● Saved data entries:
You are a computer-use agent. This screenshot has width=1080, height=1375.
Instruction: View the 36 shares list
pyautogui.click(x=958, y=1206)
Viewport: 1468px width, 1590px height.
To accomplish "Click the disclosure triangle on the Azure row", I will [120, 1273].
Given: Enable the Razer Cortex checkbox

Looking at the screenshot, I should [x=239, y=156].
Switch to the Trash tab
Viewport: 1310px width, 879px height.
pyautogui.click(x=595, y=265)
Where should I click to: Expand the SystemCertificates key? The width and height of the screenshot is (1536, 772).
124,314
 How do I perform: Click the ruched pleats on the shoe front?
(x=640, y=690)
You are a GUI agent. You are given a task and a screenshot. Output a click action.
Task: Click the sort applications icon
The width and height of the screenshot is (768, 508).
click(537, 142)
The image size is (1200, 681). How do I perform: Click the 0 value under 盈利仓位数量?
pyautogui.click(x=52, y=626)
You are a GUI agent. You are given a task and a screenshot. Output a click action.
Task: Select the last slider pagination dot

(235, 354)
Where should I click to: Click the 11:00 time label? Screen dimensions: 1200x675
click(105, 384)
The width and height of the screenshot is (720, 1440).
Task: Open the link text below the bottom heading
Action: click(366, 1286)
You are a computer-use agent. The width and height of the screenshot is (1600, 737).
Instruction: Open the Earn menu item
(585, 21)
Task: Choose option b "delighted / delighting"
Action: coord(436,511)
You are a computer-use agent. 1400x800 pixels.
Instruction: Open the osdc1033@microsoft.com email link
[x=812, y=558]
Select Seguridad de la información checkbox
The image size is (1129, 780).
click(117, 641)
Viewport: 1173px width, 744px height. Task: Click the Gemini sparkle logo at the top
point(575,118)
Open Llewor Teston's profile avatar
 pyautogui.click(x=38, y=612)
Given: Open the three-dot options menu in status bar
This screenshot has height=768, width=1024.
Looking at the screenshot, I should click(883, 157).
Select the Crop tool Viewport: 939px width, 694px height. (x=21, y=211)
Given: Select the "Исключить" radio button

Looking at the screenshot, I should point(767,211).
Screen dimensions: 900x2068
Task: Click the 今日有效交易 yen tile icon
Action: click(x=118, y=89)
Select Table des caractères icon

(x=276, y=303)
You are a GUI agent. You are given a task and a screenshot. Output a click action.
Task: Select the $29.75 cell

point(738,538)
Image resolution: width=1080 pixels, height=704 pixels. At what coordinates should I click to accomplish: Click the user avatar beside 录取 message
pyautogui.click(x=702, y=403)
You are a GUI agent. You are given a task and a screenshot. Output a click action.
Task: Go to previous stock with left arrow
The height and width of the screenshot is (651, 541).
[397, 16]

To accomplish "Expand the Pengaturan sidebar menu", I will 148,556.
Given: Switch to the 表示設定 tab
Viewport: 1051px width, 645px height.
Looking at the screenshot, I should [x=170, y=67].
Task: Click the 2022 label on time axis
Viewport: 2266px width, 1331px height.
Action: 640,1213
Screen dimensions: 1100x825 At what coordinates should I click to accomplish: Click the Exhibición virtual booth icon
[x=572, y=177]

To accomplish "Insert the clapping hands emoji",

● TASK STATEMENT: Exactly as they stand above, retype all of the records.

● YOUR RESPONSE:
You are a computer-use agent. This screenshot has width=1080, height=1375.
Instruction: View the 36 shares list
pyautogui.click(x=958, y=1206)
Viewport: 1468px width, 1590px height.
To accomplish "Click the disclosure triangle on the Azure row", I will [120, 1273].
Given: Enable the Razer Cortex checkbox

Looking at the screenshot, I should [x=239, y=156].
Switch to the Trash tab
Viewport: 1310px width, 879px height.
pyautogui.click(x=595, y=265)
Where should I click to: Expand the SystemCertificates key? The width and height of the screenshot is (1536, 772).
124,314
 How do I perform: Click the ruched pleats on the shoe front?
(x=640, y=690)
You are a GUI agent. You are given a task and a screenshot. Output a click action.
Task: Click the sort applications icon
The width and height of the screenshot is (768, 508).
click(537, 142)
The image size is (1200, 681). How do I perform: Click the 0 value under 盈利仓位数量?
pyautogui.click(x=52, y=626)
You are a GUI agent. You are given a task and a screenshot. Output a click action.
Task: Select the last slider pagination dot

(235, 354)
Where should I click to: Click the 11:00 time label? Screen dimensions: 1200x675
click(105, 384)
The width and height of the screenshot is (720, 1440).
Task: Open the link text below the bottom heading
Action: click(366, 1286)
You are a computer-use agent. The width and height of the screenshot is (1600, 737).
Instruction: Open the Earn menu item
(585, 21)
Task: Choose option b "delighted / delighting"
Action: coord(436,511)
You are a computer-use agent. 1400x800 pixels.
Instruction: Open the osdc1033@microsoft.com email link
[x=812, y=558]
Select Seguridad de la información checkbox
The image size is (1129, 780).
click(117, 641)
Viewport: 1173px width, 744px height. Task: Click the Gemini sparkle logo at the top
point(575,118)
Open Llewor Teston's profile avatar
 pyautogui.click(x=38, y=612)
Given: Open the three-dot options menu in status bar
This screenshot has height=768, width=1024.
Looking at the screenshot, I should click(883, 157).
Select the Crop tool Viewport: 939px width, 694px height. (x=21, y=211)
Given: Select the "Исключить" radio button

Looking at the screenshot, I should point(767,211).
Screen dimensions: 900x2068
Task: Click the 今日有效交易 yen tile icon
Action: click(x=118, y=89)
Select Table des caractères icon

(x=276, y=303)
You are a GUI agent. You are given a task and a screenshot. Output a click action.
Task: Select the $29.75 cell

point(738,538)
Image resolution: width=1080 pixels, height=704 pixels. At what coordinates should I click to accomplish: Click the user avatar beside 录取 message
pyautogui.click(x=702, y=403)
You are a GUI agent. You are given a task and a screenshot. Output a click action.
Task: Go to previous stock with left arrow
The height and width of the screenshot is (651, 541).
[397, 16]

To accomplish "Expand the Pengaturan sidebar menu", I will 148,556.
Given: Switch to the 表示設定 tab
Viewport: 1051px width, 645px height.
Looking at the screenshot, I should [x=170, y=67].
Task: Click the 2022 label on time axis
Viewport: 2266px width, 1331px height.
Action: 640,1213
Screen dimensions: 1100x825 At what coordinates should I click to accomplish: Click the Exhibición virtual booth icon
[x=572, y=177]

To accomplish "Insert the clapping hands emoji",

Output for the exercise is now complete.